Water level management revolves around controlling surface and groundwater levels and controlling the water balance. Too much or too little water translates into nuisance or damage for users. Anticipation is crucial to being able to cope with extremes. To that end, water managers monitor surface and groundwater levels and, of course, keep a close eye on the weather forecast.
An important, but unknown, parameter is the moisture content of the soil. How much moisture is available for plants? And, alternatively, how much water can be stored here temporarily in case of hard showers? OWASIS aims to provide the operational water manager with insight into this as yet missing information.

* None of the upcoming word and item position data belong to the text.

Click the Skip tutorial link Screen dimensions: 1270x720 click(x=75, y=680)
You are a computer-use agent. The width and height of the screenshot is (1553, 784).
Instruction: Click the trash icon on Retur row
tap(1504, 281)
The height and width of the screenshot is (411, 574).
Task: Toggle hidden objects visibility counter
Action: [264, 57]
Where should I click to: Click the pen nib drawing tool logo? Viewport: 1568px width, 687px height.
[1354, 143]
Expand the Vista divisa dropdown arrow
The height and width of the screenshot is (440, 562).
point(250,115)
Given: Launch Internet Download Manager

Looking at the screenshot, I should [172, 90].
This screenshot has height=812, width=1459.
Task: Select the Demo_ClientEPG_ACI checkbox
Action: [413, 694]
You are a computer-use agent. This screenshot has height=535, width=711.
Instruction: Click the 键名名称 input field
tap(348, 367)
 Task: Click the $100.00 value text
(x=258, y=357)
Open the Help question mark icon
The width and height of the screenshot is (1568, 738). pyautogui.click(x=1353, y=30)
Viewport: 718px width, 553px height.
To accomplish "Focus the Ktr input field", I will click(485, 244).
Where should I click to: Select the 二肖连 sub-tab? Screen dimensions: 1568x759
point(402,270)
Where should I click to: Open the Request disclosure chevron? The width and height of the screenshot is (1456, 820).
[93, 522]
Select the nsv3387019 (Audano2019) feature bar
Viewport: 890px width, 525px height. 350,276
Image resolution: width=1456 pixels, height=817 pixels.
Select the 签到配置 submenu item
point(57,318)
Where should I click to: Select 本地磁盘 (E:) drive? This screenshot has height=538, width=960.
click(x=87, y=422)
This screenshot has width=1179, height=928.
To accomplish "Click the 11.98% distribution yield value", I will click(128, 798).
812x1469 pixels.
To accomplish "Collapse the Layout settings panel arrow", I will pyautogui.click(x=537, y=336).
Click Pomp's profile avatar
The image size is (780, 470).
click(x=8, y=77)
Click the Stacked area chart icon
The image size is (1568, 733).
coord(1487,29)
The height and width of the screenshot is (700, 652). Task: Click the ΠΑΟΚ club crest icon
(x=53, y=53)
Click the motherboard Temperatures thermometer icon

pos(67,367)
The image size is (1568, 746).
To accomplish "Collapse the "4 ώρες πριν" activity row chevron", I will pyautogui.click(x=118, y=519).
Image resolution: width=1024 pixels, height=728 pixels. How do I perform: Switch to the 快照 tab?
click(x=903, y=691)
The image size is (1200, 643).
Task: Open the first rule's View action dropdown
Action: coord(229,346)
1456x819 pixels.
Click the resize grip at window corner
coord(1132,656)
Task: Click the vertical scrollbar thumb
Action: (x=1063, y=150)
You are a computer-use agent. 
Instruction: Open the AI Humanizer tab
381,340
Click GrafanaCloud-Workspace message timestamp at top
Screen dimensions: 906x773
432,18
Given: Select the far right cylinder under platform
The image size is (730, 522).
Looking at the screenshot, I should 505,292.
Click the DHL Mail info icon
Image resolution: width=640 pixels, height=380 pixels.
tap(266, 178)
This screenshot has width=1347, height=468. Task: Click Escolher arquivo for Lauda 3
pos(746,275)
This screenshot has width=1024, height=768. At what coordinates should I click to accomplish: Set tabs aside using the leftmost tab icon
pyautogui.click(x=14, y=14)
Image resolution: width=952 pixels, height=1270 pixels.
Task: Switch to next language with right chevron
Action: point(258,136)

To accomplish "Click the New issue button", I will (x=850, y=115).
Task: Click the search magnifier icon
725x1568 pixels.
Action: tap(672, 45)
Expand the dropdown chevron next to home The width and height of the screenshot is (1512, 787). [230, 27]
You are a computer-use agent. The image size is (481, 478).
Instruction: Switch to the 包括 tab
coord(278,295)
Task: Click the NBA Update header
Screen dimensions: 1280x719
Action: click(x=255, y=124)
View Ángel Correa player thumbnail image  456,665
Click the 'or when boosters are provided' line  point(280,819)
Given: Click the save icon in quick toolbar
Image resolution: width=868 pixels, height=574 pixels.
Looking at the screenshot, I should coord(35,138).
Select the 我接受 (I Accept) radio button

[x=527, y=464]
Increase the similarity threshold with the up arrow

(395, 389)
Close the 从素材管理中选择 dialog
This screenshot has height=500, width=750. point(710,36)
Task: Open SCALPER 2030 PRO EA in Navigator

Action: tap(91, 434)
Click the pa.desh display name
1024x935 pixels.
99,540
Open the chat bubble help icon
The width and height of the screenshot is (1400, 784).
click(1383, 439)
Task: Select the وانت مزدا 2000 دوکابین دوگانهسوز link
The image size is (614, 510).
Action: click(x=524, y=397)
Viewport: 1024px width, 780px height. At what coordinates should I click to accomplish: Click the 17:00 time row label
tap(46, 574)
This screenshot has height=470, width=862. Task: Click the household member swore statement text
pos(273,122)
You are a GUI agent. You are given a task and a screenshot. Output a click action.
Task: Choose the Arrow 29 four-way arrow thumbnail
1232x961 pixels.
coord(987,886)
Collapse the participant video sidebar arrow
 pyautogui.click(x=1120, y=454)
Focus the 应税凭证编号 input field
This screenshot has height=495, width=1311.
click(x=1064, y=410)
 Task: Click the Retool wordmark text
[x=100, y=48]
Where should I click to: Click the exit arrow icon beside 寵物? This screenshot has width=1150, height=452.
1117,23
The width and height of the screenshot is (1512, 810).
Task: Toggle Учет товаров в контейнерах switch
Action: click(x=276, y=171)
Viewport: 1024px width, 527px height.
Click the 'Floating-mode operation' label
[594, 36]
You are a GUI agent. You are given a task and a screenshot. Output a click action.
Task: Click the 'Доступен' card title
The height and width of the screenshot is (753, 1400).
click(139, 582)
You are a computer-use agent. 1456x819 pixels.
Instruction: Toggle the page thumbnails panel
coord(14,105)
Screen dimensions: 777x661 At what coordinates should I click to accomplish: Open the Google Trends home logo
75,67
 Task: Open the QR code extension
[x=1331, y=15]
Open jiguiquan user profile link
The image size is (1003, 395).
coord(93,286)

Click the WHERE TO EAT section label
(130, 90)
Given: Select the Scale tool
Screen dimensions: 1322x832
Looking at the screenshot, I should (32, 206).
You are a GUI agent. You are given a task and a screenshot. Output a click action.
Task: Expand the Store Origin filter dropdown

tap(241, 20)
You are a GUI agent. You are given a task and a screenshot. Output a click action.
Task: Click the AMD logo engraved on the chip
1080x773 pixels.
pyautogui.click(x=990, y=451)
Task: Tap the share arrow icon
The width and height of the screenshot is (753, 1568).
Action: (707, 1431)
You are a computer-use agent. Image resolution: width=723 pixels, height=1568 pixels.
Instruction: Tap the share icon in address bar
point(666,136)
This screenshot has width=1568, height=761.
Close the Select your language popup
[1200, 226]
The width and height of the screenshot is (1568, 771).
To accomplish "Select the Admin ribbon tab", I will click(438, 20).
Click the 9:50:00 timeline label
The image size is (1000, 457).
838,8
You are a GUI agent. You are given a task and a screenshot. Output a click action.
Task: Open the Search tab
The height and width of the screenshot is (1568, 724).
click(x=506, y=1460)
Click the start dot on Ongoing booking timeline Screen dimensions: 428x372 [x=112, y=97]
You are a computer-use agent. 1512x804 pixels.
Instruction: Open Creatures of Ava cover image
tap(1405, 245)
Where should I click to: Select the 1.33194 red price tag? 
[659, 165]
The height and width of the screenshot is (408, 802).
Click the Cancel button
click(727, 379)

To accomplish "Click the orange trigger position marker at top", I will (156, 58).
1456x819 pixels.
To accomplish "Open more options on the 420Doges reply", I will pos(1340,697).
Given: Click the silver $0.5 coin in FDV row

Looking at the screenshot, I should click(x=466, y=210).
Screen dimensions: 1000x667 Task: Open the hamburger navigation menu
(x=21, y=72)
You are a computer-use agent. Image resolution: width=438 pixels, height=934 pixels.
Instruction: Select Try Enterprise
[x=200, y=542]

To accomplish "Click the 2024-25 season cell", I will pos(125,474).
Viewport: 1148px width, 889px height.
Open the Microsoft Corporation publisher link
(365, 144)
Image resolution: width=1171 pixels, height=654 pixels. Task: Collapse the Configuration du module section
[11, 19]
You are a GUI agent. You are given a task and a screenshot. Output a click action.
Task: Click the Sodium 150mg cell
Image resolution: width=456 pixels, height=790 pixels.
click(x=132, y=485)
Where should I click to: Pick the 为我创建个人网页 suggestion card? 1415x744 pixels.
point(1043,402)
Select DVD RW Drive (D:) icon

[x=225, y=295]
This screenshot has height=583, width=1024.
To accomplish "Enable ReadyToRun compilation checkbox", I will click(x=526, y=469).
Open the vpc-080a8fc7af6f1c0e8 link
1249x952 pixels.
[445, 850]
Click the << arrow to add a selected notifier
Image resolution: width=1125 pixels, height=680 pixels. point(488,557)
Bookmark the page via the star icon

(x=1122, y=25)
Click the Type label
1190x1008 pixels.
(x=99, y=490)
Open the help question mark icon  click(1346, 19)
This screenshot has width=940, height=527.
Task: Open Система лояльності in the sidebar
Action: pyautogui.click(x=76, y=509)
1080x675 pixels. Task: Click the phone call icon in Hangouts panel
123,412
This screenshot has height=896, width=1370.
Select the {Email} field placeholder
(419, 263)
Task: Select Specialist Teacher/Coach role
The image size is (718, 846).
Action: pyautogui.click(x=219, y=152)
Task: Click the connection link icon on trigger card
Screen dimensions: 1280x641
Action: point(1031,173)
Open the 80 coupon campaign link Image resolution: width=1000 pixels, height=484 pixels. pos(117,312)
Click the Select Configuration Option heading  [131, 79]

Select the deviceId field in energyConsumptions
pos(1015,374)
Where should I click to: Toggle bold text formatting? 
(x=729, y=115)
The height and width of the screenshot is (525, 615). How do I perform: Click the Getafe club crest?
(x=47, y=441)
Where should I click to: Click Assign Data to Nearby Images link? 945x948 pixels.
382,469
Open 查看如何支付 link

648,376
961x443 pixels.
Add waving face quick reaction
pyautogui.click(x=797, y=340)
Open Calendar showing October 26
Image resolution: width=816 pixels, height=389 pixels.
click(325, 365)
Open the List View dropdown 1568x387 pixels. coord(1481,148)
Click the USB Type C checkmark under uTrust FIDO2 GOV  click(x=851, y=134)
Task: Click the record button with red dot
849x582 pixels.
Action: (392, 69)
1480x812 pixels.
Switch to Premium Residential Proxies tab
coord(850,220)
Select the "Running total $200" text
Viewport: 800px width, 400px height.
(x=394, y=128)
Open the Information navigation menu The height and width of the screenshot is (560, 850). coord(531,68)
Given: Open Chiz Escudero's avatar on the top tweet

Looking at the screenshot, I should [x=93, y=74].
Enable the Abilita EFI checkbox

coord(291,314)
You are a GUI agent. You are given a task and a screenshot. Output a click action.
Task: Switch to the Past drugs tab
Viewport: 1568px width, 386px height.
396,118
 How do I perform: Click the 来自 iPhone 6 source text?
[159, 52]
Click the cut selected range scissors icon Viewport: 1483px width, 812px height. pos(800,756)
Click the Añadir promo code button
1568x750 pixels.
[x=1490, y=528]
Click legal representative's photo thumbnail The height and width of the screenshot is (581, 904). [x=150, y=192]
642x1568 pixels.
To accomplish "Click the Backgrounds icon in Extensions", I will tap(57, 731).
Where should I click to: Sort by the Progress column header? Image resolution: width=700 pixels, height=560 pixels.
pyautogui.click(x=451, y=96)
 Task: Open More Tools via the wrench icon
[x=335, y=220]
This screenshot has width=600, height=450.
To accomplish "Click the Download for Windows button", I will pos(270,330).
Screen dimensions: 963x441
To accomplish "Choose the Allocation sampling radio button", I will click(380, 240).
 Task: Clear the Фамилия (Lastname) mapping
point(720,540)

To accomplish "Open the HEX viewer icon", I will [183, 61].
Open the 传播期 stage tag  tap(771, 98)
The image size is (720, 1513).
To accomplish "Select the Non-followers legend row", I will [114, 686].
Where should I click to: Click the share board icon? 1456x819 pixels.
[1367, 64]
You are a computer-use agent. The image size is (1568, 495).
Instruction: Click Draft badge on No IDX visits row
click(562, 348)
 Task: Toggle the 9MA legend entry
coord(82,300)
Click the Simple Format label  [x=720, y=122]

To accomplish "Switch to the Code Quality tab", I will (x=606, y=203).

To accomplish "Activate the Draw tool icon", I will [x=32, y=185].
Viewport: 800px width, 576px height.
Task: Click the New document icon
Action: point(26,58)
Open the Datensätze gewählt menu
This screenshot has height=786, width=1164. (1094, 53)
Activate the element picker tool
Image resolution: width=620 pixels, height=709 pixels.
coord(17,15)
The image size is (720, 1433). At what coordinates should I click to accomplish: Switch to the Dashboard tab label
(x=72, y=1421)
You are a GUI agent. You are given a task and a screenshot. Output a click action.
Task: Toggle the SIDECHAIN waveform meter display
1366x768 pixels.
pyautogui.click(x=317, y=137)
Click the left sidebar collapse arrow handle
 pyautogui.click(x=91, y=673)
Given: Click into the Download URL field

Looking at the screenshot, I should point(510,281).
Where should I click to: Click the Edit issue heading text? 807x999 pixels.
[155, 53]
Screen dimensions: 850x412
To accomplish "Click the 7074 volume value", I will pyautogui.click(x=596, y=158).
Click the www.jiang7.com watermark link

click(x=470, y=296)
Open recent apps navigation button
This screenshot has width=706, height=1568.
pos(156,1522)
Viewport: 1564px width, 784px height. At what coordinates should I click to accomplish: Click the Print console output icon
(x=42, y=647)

In the event of flooding and water shortages, it is important for water managers to know both the current and expected saturation rate of the soil in their entire management area. In this way, the soil reservoir can be better used to either temporarily store water or to retain the available water in a timely manner. In this article, we explain the concept of OWASIS and demonstrate the initial insights gained from applying OWASIS to the practices of water management.
Concept and elaboration
The soil moisture content, the amount of water in the uppermost 1 – 1.5 metres of the soil, determine the growing conditions for plants and crops. In-situ monitoring of soil moisture is expensive and difficult to implement due to the heterogeneity of the soil, meaning that measurements only contain information from the environment directly around the sensor. For this reason, the conditions for nature and agriculture have traditionally been indirectly evaluated on the basis of groundwater level measurements and statistics derived from them, such as the GHG and GLG (the average highest and lowest groundwater levels; respectively. For more information, see the following website: http://edepot.wur.nl/163486).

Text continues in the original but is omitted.